And then they sat down at table. Lady Brotherton ate her bit of chicken with all that unearthly, immeasurable calm which distinguishes elder people, taking everything quite coolly, though with a flaming volcano on each side of her; would she eat her chicken all the same, they wondered, if they too were to explode and be carried off into the elements? Notwithstanding their mutual opposition, they could not help giving each other a glance of sympathy as they watched her, wondering how she could do it. Lionel felt that he never could again believe in those sensations which his mother had often described to him, which affected her when he was in any trouble. Sympathy! She could not take things so quietly if she was a woman of any sympathy at all.

The meal was half over. Lydia had scattered salad over her plate to look as if she had eaten what was set before her, and Lionel, on his side, had practised some other artifice. Thank heaven the moment was almost over when they must sit there together exposed to observation. When the door opened, Lionel rose to his feet to receive his father’s old friend. But what did Lydia care for Sir John’s old friend? it was an excuse to push her chair away from the table. It was Sir John’s English servant who introduced the stranger; an Italian might have made a mistake about the name, but about this there was no mistake. Thomas came in before the visitor with all the imperturbability of a British flunkey.
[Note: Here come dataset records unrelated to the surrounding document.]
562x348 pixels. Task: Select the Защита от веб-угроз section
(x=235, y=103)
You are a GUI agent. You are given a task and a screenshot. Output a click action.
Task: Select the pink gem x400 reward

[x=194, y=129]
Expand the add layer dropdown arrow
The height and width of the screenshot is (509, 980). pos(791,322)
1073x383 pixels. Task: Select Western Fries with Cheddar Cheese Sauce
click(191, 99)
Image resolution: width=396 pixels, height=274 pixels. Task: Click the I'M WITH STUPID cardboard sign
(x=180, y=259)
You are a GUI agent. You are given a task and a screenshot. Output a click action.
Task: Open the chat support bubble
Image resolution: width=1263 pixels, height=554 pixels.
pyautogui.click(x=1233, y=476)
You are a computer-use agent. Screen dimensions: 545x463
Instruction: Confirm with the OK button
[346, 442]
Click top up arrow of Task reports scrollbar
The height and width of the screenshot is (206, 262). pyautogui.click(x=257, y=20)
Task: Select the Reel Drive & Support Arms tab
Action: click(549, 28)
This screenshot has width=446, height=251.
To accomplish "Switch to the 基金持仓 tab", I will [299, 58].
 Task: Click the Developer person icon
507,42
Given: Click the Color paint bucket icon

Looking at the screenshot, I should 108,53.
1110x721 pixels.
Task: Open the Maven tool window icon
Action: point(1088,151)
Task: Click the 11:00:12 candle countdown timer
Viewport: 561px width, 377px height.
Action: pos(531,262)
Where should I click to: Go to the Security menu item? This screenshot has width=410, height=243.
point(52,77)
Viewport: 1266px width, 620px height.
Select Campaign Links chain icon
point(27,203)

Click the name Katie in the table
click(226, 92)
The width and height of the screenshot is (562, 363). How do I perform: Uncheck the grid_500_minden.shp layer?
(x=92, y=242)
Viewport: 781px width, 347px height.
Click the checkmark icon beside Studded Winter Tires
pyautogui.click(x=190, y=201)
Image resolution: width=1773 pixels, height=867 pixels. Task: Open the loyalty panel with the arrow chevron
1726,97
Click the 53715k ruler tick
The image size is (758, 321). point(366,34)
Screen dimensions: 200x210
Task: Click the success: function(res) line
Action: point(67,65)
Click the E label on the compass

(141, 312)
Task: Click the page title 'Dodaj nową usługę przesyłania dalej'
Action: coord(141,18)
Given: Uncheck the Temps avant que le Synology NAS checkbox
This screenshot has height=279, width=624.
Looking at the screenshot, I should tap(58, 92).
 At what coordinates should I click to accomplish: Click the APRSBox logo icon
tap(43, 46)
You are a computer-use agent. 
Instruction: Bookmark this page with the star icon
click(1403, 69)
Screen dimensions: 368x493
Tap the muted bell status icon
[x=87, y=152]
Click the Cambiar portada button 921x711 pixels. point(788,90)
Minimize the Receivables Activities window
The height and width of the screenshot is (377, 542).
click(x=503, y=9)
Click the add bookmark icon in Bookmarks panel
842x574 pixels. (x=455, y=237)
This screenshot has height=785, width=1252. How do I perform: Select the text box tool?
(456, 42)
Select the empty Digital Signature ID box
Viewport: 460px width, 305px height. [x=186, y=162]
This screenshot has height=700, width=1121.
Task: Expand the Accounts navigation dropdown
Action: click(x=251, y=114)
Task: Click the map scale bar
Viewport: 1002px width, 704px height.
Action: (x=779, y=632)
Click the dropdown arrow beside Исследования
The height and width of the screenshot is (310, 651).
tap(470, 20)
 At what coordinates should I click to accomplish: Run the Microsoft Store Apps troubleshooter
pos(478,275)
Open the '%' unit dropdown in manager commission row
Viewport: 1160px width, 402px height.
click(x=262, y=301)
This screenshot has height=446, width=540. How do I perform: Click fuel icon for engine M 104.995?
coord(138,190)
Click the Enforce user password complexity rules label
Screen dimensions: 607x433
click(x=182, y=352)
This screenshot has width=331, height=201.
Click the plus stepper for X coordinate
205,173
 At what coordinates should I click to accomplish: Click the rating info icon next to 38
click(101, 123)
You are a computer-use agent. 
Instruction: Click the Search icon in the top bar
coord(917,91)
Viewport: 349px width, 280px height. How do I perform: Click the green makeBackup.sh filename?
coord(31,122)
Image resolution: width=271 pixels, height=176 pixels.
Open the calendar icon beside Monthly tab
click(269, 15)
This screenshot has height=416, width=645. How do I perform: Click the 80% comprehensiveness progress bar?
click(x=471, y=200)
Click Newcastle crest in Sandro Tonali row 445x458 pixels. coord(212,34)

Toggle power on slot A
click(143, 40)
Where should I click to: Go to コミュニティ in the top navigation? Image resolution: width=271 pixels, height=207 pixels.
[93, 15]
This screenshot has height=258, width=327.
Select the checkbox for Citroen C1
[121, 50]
“Mr. Isaac Oliver,” he said.

Then Lydia too rose to her feet wondering, with a little cry of surprise. She did not know what she thought, whether it was a messenger from home with evil tidings, or merely a fantastic coincidence. Lionel was greatly astonished too. He made a step forward to meet the new-comer—and there was something in the aspect of the new-comer which puzzled him still more, he could not tell why. Where had he seen him before? He was certain he had seen him before.

“Mr.—Isaac—Oliver?” he said.

He perceived, without being aware of it till after, that at his surprised tone the stranger turned a suspicious look upon him, and glanced round upon the party with the manner of a man who was not entirely at his ease.

“Yes, that is what I am called,” he said.

CHAPTER VIII.
ISAAC OLIVER.

AND after all, what is there in a name? That was not an original observation in Romeo’s case, much less in that of an English resident in Italy far on in the nineteenth century. The person who thus presented himself in Sir John Brotherton’s rooms was tall and strong, and fair, with the amplitude of chest and breadth of back which show a man to have attained the very fullness of manhood, or perhaps a little more. His hair was light brown and curly, with life and vigour in every crisp twist of it, and in the short beard then unusual with Englishmen, and considered “foreign” by the inexperienced. Except this beard, and something in his dress which betrayed a continental tailor, he was altogether English in his appearance, and in his voice there was something that betrayed the North-country, or so at least two of the company, startled by his name, supposed. Lydia who felt ashamed of herself for her little cry of wonder, sat down in a corner behind backs, and felt the better for the curious stir of surprise and expectation which seemed to blow on her like a breath of fresh air: while Lionel bestirred himself to welcome the stranger, who explained that he came on the part of Mr. Bonamy, then occupied in public affairs, who hoped to pay his respects to Sir John later. “I ought to introduce myself as his son-in-law,” Mr. Oliver said.

“Oh, you are Rita’s husband,” said Lady Brotherton, “little Rita! forgive me, I used to know her when she was a child. I have not realised the idea of Rita married.”